Un film può essere sbagliato all'inizio,
nel centro, mai alla fine.
A. Genina
La copia restaurata de La signorina Ciclone non supera le dimensioni del lungo frammento: 421 metri rispetto agli originari 1831 (1), i primi due rulli. Poche parole di sinossi, anche per accennare a ciò che è solo deducibile dalla superstite sceneggiatura manoscritta (2) Miss Fluffy Ruffles (alias signorina Ciclone), coi sette pretendenti al seguito, lascia gli Stati Uniti e irrompe nella ritirata magione parigina del pacifico zio; il letterato Claudio Barsac, nel frattempo, è in preda a uno spleen con tendenze suicide; l'incontro tra i due, in un tabarin rutilante di champagne e stelle filanti, introduce le avvisaglie di un attrito che, per regole narrative acquisite, potrà solo sfociare nell'amore. Il resto, fuori dalla pellicola conservata, inserisce un intreccio giallo che conduce all'arresto di Barsac ed esalta lo spirito d'iniziativa della signorina Ciclone: provata l'innocenza dell'uomo, resta solo da accettarne la profferta matrimoniale.

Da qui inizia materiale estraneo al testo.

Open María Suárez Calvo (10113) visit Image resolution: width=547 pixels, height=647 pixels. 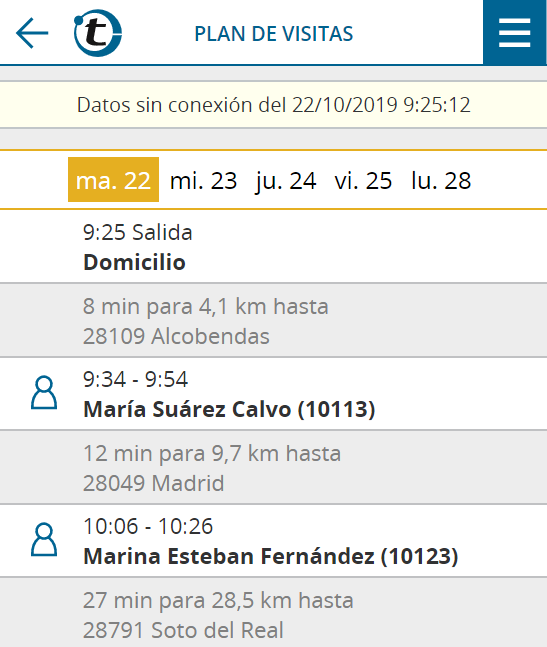[274, 394]
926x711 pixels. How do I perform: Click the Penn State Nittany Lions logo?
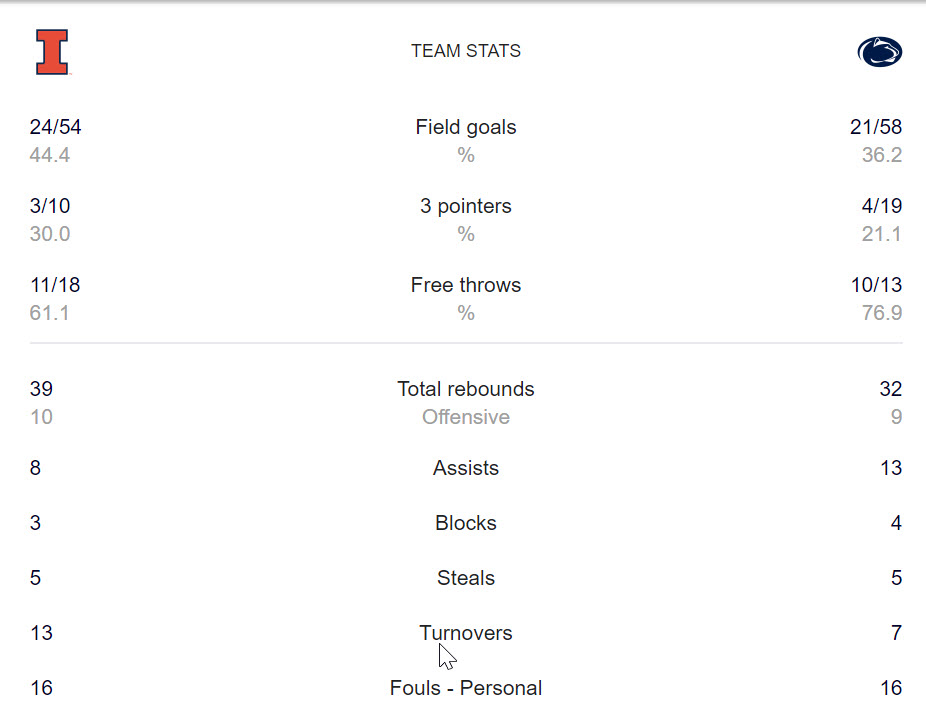880,52
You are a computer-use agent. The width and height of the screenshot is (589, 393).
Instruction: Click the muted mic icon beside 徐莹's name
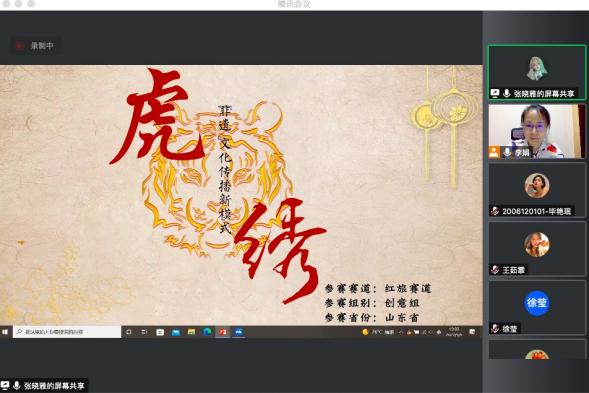pyautogui.click(x=495, y=329)
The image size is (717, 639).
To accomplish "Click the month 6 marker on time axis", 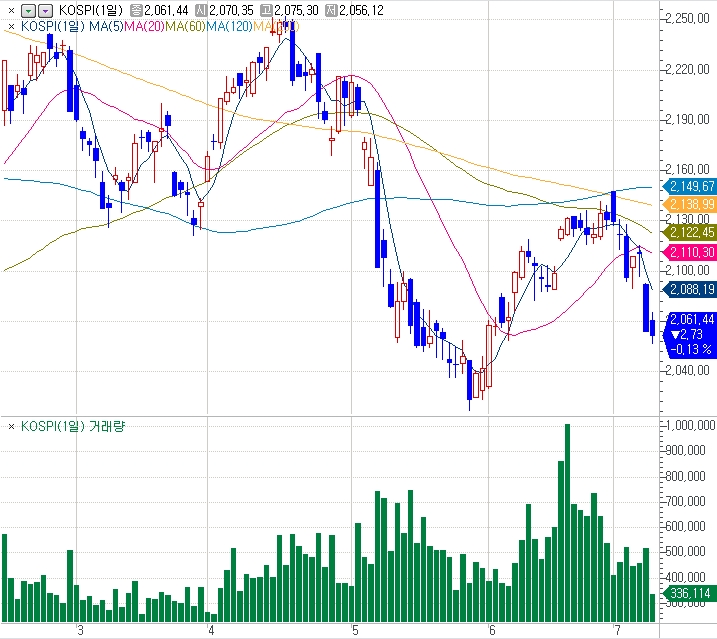I will [492, 630].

Ci troviamo dunque di fronte non a un film, ma a un estratto che non può fare le veci di un'opera intera. Un brandello sostanzioso che non basta alla ricostruzione di un corpo. In breve, e perentoriamente, l'oggetto del nostro discorso non potrà essere La signorina Ciclone, ma i suoi 421 metri che oggi è possibile vedere. Ogni affermazione al riguardo, perciò, dovrà ritenersi un problema posto per non essere risolto, l'evocazione di un fantasma che non apparirà. Se prestiamo fede retrospettiva a Genina, la nostra impostazione sfuma nel grottesco: " io ho sempre dato importanza ai finali: un film può essere sbagliato all'inizio, nel centro, mai alla fine" (3) De La signorina Ciclone possediamo solo l'inizio, giusto o sbagliato che sia.

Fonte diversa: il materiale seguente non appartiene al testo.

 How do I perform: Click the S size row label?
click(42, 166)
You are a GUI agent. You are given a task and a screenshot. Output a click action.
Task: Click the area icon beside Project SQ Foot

Partiamo dai dati scritti: regia di Augusto Genina, soggetto di Lucio d'Ambra, sceneggiatura di Lucio d'Ambra e Augusto Genina (4). L'apporto combinato di Genina e d'Ambra ha sollevato attribuzioni irrisolte di paternità da ambo le parti, non senza risentimenti: ci viene riferita l'aspra reazione di d'Ambra per rettificare la vulgata giornalistica compatta nel tessere lodi al solo Genina (5). Per un film che i commentatori posteriori non esiteranno ad annoverare tra i capisaldi del "d'Ambra touch"; di più, come il suo battesimo: "nasce il cinematografo di d'Ambra: cioè uno stile" (6). Genina non lesina tributi, ma chiaramente considera La signorina Ciclone opera sua:
[d'Ambra] è un personaggio da non dimenticare nella storia del cinema italiano. Era un uomo delizioso: un parigino con la vivacità di un napoletano. Era anche uno snob dannunziano: si aggirava per gli stabilimenti cinematografici avvolto in un gran mantello rosso, il monocolo all'occhio sinistro. Negli intervalli di lavoro scriveva madrigali alle dive `dalle alte fronti coronate dall'arte'. La sua musa preferita era Lyda Borelli, che incarnava a perfezione i suoi estetismi profumati d'incenso. Ma egli era spiritoso e perfino le sue eccentricità diventavano accettabili. Innamoratosi del cinema, vi portò il contributo della sua finezza e della sua fantasia. Non avrei avuto tanto successo col mio film Signorina Ciclone se l'avessi fatto senza il suo aiuto (7).
Anzi, parlando di Pirandello, si confeziona un ruolo guida: " lo conobbi subito dopo la Duse ed ebbi, come per Lucio d'Ambra, la responsabilità di comunicargli la mia passione per il cinema" (8).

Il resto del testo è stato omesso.